Amid the wailing and the screeching one Cat stood up and held aloft the sacred icon. The icon which had been passed down as holy and one day would make its use known. 

It was a piece of V-shaped metal with a revolving handle on its head. 

He took down a silver rock from the silver mountain, while the 
other Cats cowered and screamed at the blasphemy. 

He placed the icon on the rim of the rock, and turned the handle. 
And the handle turned. 
And the rock opened. 
And inside the rock was Alphabetti spaghetti in tomato sauce. 
And in the other rocks were even more delights. Sugar-free baked  beans. Chicken and mushroom Toastie Toppers. Faggots in rich meaty gravy. All sealed in perfect vacuums, preserved from the 
ravages of Time. 

God had spoken. 

And Felis sapiens was born. 

Holly was gurning. He was pulling his pixelized face into the most bizarre and ludicrous expressions he could muster. He'd been gurning now for nearly two thousand years. It wasn't much of a hobby, but 
it helped pass the time. 

He was beginning to worry that he was going computer-senile. 

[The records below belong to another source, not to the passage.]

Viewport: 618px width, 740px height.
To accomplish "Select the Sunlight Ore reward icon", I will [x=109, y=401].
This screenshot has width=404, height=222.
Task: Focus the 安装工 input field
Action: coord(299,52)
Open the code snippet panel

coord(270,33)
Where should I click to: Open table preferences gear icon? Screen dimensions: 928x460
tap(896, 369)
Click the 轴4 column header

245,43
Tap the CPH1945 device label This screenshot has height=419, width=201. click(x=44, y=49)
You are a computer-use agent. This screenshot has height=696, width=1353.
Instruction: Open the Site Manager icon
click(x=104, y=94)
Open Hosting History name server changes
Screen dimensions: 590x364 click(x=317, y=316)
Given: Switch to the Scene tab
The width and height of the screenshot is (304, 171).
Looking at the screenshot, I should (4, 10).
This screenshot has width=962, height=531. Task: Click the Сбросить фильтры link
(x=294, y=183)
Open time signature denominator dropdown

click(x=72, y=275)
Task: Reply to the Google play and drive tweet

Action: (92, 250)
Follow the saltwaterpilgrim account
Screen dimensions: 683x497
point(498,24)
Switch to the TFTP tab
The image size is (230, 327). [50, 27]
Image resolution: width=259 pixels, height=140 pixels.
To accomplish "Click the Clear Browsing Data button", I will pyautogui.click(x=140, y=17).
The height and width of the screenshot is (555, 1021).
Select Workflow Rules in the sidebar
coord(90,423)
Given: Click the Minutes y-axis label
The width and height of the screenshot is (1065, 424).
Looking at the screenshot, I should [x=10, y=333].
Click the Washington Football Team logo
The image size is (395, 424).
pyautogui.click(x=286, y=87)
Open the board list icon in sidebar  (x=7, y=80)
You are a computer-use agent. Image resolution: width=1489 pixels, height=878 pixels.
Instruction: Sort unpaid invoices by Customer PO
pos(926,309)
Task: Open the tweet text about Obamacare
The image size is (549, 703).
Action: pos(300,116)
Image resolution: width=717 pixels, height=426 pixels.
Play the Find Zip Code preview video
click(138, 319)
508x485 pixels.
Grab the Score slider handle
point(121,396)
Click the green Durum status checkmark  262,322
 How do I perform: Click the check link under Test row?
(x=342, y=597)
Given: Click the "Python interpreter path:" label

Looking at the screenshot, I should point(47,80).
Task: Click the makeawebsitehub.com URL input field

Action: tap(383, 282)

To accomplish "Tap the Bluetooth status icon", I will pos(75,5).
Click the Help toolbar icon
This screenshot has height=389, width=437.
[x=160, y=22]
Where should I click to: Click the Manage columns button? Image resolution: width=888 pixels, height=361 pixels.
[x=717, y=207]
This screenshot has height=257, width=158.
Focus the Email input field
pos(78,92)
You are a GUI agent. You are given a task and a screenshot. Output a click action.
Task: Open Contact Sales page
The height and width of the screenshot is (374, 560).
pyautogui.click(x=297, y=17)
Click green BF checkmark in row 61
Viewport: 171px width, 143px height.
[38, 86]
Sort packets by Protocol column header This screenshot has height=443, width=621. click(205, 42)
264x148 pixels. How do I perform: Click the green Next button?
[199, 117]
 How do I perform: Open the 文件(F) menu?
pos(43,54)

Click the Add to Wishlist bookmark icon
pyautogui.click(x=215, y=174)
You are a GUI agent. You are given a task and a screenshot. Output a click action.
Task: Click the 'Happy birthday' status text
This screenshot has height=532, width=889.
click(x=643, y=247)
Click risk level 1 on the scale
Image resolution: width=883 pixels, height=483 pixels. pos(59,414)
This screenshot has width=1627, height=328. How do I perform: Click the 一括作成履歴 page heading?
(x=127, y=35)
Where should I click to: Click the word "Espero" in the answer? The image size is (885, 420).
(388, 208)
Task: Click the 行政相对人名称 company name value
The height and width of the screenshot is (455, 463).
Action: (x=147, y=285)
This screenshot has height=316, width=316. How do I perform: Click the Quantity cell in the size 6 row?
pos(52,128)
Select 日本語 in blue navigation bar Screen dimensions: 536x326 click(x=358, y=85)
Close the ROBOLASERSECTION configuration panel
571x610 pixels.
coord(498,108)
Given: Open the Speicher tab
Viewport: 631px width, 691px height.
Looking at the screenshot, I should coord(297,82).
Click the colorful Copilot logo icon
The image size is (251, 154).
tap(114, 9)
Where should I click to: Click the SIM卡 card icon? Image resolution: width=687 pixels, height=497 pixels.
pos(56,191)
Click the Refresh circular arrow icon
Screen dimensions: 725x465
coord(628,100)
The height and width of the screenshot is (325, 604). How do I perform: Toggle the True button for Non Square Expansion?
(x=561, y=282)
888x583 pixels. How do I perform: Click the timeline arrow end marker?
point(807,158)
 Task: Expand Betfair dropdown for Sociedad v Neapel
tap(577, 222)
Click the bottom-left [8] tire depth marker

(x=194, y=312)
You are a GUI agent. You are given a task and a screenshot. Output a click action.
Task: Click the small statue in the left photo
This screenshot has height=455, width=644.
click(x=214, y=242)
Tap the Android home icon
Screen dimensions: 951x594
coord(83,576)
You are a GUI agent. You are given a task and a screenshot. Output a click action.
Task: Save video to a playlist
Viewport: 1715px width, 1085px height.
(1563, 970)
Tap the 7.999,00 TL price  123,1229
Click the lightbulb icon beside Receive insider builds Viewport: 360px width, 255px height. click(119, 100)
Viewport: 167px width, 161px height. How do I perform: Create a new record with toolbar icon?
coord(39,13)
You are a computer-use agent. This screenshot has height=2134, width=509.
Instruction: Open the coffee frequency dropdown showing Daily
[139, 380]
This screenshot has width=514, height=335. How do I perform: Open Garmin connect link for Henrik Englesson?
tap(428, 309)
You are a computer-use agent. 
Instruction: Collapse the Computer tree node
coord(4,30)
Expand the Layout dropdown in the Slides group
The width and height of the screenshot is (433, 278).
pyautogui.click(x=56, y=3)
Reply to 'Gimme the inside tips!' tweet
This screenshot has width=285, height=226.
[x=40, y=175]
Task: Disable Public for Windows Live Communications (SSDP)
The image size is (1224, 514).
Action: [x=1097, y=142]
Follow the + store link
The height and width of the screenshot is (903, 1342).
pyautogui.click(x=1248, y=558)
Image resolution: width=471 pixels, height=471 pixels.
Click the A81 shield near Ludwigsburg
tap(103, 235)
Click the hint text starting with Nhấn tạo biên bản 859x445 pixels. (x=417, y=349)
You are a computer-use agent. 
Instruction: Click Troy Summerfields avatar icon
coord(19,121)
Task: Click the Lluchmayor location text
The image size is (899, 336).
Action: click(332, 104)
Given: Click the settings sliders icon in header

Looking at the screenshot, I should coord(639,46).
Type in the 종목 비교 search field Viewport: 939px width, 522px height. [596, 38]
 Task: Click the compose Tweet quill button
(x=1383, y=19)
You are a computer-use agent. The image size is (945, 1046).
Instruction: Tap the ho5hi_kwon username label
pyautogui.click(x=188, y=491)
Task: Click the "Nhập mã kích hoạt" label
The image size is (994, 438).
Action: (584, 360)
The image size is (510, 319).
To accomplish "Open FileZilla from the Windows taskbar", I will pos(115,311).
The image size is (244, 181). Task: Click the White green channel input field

Driven crazy by loneliness. What he needed, he decided, was a companion. 

He would build a woman.

A perfectly functioning human woman, capable of independent thought and decision-making. Identical to a real woman in the minutest detail. 

The problem was he didn't know how. 

He didn't even know what to make the nose out of. 

So he gave the whole scheme up as a bad idea, and started  gurning again. 

And there was a war between the Cats. 

A bloody war that laid waste many of their number. 

But the reason was good. 

The cause was sensible. 

The principle was worth fighting over. 

It was a holy war. 

Some of the Cats believed the one true father of Catkind was a man called Cloister, who saved Frankenstein, the Holy Mother, and was frozen in time by the evil men who sought to kill her. One day Cloister would return to lead them to Bearth, the planet where they could make their home. 

The other Cats believed exactly the same thing, except they maintained the name of the true Father of Catkind was a man called Clister. 

They spent the best part of two thousand years fighting over this huge, insuperable theological chasm.

Millions died. 

Finally, a truce was called. 

Commandeering the fleet of shuttles from the docking bay, half the Cats flew off in one direction, in search of Cloister and the Promised Planet, and the other half flew off in the opposite direction, in search of Clister and the Promised Planet. 

Behind them they left the ones who were too weak to travel: the old, the lame, the sick and the dying. 

And one by one, they died. 

Soon only two remained: one a cripple, one an idiot. 

They snuggled together for warmth and companionship.

And one day, to the cripple and the idiot, a son was born.